SYSTEM_DESIGN
System Design: Uber
A deep dive into designing Uber's ride-hailing platform covering real-time matching, GPS tracking, surge pricing, and global scale. Essential reading for engineers preparing for system design interviews.
Requirements
Functional Requirements:
- Riders can request a ride by specifying pickup and dropoff locations
- System matches riders with nearby available drivers in real time
- Drivers and riders can track each other's location on a live map
- System calculates fare estimates before and final cost after the ride
- Surge pricing activates automatically during high demand periods
- Riders and drivers can rate each other after trip completion
Non-Functional Requirements:
- Match latency under 2 seconds for 99th percentile requests
- 99.99% availability — downtime means lost revenue and stranded riders
- Support 20 million concurrent users across 70+ countries
- Location updates processed at under 500ms end-to-end latency
- Strong consistency for payments; eventual consistency acceptable for location data
Scale Estimation
Uber processes roughly 25 million trips per day globally. With ~5 million active drivers, each sending GPS pings every 4 seconds, that's ~1.25 million location updates per second. Each update is ~100 bytes, yielding ~125 MB/s inbound location data. Trip records at ~1 KB each produce ~25 GB/day of trip data. A 5-year retention policy demands ~45 TB of trip storage, easily managed with columnar storage on S3 + Redshift for analytics.
High-Level Architecture
Uber's architecture is organized around three core flows: supply tracking (driver locations), demand intake (rider requests), and the matching engine that joins them. Drivers run a mobile SDK that emits location pings via a persistent WebSocket or gRPC connection to a fleet of Location Ingestion Services. These services write to a geospatial index (backed by Redis with geohash or an in-house system called Ringpop) so that at any moment the system knows which drivers are within a given bounding box.

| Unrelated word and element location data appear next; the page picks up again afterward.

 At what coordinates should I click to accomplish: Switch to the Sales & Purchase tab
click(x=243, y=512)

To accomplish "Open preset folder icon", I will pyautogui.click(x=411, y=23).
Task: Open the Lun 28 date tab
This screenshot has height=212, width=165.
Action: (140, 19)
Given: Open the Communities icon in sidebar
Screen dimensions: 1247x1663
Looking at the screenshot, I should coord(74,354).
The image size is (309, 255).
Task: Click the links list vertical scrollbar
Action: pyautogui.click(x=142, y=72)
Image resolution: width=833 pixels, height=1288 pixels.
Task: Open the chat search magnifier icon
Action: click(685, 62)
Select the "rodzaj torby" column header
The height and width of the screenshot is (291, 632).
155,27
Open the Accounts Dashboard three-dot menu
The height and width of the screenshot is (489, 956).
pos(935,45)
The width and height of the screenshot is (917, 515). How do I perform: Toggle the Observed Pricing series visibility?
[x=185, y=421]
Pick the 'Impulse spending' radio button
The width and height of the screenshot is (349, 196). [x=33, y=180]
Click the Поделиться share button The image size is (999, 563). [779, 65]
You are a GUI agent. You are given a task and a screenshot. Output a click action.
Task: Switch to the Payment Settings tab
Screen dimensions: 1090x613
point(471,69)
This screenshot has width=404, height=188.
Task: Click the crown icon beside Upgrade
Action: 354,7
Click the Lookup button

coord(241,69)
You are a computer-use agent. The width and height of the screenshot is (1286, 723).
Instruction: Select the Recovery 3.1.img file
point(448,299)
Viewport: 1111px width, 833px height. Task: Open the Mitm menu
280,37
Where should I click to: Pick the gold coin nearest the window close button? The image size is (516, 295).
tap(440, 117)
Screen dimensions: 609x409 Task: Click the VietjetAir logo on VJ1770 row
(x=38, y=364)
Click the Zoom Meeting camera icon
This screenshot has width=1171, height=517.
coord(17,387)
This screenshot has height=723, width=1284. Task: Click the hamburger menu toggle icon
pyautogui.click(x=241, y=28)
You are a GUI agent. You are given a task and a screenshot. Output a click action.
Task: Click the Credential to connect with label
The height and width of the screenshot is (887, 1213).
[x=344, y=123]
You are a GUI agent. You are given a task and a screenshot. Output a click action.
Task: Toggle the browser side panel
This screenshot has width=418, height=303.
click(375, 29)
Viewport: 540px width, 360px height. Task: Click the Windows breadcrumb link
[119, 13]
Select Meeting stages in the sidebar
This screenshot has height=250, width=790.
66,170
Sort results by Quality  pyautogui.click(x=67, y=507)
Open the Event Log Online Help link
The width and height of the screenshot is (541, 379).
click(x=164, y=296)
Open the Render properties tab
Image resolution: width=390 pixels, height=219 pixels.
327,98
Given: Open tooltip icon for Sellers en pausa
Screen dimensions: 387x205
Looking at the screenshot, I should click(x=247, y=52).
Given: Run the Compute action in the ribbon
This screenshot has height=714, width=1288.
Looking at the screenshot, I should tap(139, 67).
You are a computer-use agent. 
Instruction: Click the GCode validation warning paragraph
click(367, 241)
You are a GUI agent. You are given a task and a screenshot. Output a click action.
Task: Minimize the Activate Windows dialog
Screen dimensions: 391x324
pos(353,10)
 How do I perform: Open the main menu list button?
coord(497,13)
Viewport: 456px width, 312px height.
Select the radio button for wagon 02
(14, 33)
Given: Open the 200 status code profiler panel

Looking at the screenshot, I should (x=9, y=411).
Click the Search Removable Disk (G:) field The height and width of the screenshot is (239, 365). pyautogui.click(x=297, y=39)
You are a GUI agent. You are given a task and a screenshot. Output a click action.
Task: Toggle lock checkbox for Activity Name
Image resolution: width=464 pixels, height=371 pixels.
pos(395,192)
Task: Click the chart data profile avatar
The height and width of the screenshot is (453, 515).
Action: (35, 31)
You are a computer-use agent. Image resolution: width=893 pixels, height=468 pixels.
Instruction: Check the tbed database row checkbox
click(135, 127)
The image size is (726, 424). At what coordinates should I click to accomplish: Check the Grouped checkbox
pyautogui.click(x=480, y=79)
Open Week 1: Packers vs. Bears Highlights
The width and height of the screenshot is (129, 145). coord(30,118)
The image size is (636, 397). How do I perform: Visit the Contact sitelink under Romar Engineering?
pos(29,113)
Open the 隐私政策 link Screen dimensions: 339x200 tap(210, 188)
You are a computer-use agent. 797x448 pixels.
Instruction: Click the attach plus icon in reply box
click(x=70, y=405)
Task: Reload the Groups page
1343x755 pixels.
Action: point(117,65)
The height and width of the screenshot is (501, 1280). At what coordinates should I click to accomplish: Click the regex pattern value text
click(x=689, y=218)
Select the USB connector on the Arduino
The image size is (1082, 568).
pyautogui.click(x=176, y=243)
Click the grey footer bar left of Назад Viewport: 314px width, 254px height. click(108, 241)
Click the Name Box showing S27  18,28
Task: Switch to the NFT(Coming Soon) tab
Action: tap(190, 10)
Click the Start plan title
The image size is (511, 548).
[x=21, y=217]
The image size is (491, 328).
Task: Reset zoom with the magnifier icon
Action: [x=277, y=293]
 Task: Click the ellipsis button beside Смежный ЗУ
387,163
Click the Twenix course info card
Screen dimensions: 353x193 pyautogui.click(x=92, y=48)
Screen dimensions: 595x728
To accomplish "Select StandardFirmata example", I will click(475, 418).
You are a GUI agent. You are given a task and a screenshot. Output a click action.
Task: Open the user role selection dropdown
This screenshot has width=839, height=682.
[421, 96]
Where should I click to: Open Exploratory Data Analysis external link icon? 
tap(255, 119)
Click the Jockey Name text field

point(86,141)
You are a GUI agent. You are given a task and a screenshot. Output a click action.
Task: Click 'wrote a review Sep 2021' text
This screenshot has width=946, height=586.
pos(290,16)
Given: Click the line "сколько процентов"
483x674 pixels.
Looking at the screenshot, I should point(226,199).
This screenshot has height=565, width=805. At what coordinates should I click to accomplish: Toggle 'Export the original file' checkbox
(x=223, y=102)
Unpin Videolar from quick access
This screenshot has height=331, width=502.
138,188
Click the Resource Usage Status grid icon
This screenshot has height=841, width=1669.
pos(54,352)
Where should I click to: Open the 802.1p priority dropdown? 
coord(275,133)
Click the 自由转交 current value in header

When a rider submits a request, the Dispatch Service queries the geospatial index for nearby available drivers, scores them by ETA (computed via a routing engine like OSRM or Google Maps Platform), and issues a match offer to the best candidate. The driver app receives the offer via a push notification or persistent connection, accepts or declines within a timeout window, and if accepted the trip FSM (finite state machine) transitions from REQUESTED → MATCHED → EN_ROUTE → IN_PROGRESS → COMPLETED.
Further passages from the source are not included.